1879 – Albert Einstein, the physicist best known for his theory of relativity and who won the Nobel Peace Prize in 1921, is born at Ulm, in Württemberg, Germany.
1950 – The FBI introduces the “Ten Most-Wanted Fugitives” list to help track down dangerous criminals who are at large. The first person placed on the list is Thomas James Holden, wanted for the murder of his wife, her brother and her stepbrother.
1964 – A Dallas jury finds Jack Ruby guilty of murder in the death of JFK assassin Lee Harvey Oswald. Ruby is sentenced to death.
1990 – Running unopposed, Mikhail Gorbachev is elected president of the Soviet Union.

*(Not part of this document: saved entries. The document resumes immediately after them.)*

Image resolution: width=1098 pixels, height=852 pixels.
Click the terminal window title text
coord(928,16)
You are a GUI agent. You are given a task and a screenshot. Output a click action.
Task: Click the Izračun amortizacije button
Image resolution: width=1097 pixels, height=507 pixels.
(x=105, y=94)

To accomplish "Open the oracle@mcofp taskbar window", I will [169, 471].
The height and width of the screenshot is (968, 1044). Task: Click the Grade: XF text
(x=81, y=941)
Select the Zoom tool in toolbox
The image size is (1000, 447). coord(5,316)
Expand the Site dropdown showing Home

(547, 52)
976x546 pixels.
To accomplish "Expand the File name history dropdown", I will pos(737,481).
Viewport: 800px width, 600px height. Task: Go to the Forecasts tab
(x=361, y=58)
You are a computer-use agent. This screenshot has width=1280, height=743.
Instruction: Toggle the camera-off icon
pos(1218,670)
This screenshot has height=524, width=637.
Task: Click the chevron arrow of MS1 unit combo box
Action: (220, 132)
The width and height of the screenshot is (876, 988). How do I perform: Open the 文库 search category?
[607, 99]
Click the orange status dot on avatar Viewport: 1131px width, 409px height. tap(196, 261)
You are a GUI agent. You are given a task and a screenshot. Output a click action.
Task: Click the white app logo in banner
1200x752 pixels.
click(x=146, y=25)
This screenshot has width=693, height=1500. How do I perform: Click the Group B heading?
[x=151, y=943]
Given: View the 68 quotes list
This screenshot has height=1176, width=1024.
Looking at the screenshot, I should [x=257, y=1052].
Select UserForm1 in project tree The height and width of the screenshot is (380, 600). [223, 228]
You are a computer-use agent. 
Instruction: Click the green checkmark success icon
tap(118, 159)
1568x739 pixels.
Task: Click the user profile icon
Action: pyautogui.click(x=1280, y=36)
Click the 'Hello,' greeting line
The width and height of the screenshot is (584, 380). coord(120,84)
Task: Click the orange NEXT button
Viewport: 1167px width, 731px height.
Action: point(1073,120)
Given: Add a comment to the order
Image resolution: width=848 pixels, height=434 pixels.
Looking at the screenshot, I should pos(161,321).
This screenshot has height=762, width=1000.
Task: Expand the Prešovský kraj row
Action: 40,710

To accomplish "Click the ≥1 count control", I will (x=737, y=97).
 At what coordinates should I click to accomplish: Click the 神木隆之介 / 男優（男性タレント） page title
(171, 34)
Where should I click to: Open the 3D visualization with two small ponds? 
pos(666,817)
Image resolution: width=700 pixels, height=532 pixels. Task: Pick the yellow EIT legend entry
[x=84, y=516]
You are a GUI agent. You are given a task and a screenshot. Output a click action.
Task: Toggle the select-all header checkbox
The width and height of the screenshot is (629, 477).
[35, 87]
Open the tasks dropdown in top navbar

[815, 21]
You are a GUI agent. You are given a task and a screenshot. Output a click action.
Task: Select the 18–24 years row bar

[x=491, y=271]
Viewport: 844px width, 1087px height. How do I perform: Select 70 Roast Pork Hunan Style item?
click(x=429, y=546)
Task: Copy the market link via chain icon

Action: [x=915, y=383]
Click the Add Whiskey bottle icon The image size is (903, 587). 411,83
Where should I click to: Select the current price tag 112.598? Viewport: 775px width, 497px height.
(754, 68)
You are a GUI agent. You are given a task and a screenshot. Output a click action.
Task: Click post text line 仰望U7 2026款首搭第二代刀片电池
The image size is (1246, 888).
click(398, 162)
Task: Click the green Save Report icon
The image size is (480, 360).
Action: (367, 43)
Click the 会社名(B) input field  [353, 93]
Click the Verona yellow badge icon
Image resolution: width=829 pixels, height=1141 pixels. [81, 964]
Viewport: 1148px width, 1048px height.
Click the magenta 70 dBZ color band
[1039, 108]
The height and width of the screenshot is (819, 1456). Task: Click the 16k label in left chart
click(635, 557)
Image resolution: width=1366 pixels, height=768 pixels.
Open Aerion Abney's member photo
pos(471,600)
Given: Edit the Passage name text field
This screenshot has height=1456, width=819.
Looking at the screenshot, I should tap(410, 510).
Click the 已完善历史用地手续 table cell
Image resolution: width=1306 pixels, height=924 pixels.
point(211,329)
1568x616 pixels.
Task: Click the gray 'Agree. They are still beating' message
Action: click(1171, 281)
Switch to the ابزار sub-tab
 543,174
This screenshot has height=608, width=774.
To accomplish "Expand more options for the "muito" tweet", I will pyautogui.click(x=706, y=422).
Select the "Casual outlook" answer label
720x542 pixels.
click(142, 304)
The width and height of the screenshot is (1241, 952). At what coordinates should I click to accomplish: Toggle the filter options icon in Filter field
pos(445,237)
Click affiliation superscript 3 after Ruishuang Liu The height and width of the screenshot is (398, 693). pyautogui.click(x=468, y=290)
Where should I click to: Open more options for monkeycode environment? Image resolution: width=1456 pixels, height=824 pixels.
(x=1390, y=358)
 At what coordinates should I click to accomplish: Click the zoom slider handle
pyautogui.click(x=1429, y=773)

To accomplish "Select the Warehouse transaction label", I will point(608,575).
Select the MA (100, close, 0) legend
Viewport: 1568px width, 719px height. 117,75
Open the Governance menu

While the election was a victory, it also revealed serious weaknesses in Gorbachev’s power base that eventually lead to the collapse of his presidency in December 1991.
1991 – British authorities release the so-called “Birmingham Six” — six Irish men who had been sent to prison 16 years earlier for the 1974 terrorist bombings of two Birmingham, England pubs.
1958 – The Recording Industry Association of America (RIAA) awards its first official Gold Record to Perry Como for his last No. 1 single — the smash “Catch A Falling Star.”
1964 – The Beatles begin their seventh and final week as Billboard Hot 100 chart-toppers with “I Want to Hold Your Hand.” The following week, the Fab Four are back at No. 1 with “She Loves You.”
1970 – Simon & Garfunkel are in the midst of a six-week domination of the singles chart with “Bridge Over Troubled Water.”
1981 – Dolly Parton takes the theme song from the movie “9 to 5” to the top of the singles chart for a second time. The track spent a week at No. 1 beginning on February 21.
1983 – Jon Bon Jovi, Richie Sambora and Alec John Such form the rock band Bon Jovi in Sayreville, New Jersey.
1987 – “Jacob’s Ladder,” by Huey Lewis and the News, is the No. 1 single. It’s among five Top 10 singles to come off the band’s “Fore!” album.
1998 – Will Smith kicks off a three-week run atop the singles chart with “Gettin’ Jiggy Wit It.” The song is based around a sample of “He’s the Greatest Dancer” by Sister Sledge.